Rigorous design of flexible rockfall protection systems requires an adequate understanding of the system performance. In recent decades, finite element simulations have complemented experimental testing for economical and practical reasons. However, complex modelling techniques are required to capture the dynamic response of such systems, which leads to considerable computational costs. This paper presents a new approach called “hybrid method” to improve the computational efficiency of FE models with minimum effects on the results accuracy. The method is based on the idea to model the exact architecture of the wire net in the vicinity of impact (zone undergoing plastic deformation and failure) and to model the mesh with less computationally expensive elements far from the impact (zones undergoing elastic deformation).
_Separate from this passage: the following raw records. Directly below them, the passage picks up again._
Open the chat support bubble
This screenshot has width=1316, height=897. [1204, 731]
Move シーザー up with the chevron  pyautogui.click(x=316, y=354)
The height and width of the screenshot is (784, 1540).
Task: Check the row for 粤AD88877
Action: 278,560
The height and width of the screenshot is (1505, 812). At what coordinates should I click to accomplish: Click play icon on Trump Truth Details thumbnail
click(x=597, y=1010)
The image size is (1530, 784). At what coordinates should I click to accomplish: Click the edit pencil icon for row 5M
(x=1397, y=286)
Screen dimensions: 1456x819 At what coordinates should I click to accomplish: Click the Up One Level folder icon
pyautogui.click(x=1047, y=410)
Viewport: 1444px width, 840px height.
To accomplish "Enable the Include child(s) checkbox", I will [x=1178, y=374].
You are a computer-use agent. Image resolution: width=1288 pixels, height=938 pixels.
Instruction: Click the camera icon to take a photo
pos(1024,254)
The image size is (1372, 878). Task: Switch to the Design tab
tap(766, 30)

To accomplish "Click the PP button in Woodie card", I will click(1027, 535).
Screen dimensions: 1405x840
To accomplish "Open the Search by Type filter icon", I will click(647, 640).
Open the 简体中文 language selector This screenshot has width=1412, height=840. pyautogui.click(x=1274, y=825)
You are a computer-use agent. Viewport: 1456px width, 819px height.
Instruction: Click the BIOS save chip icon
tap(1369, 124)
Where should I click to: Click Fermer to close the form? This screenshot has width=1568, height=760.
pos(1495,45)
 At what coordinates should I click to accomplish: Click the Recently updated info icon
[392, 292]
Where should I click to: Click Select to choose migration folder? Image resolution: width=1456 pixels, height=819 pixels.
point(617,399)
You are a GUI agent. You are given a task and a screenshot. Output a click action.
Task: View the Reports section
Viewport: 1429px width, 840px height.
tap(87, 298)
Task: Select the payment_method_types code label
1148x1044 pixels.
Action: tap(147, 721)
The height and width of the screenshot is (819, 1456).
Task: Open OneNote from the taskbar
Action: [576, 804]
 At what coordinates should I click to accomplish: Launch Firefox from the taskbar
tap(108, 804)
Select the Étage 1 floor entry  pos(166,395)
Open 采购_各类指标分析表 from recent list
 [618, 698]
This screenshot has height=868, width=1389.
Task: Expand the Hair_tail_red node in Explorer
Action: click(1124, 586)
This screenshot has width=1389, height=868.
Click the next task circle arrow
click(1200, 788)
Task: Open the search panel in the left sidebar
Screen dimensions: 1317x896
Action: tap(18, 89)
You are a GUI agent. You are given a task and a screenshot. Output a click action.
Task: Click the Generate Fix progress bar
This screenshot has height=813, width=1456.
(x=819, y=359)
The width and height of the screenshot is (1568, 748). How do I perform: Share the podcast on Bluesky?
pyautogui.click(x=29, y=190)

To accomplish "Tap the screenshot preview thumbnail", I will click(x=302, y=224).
To this aim, a three-dimensional model of chain-link mesh was developed using commercial finite element code ABAQUS. The real architecture of the wires is modelled and discretised using three-dimensional beam elements. Homogenised shell surfaces are used to model the chain-link away from the impact zone. The model was calibrated and validated against published experimental data. The results prove that the proposed hybrid method leads to considerable reduction in computational costs of the finite element analysis while producing accurate results.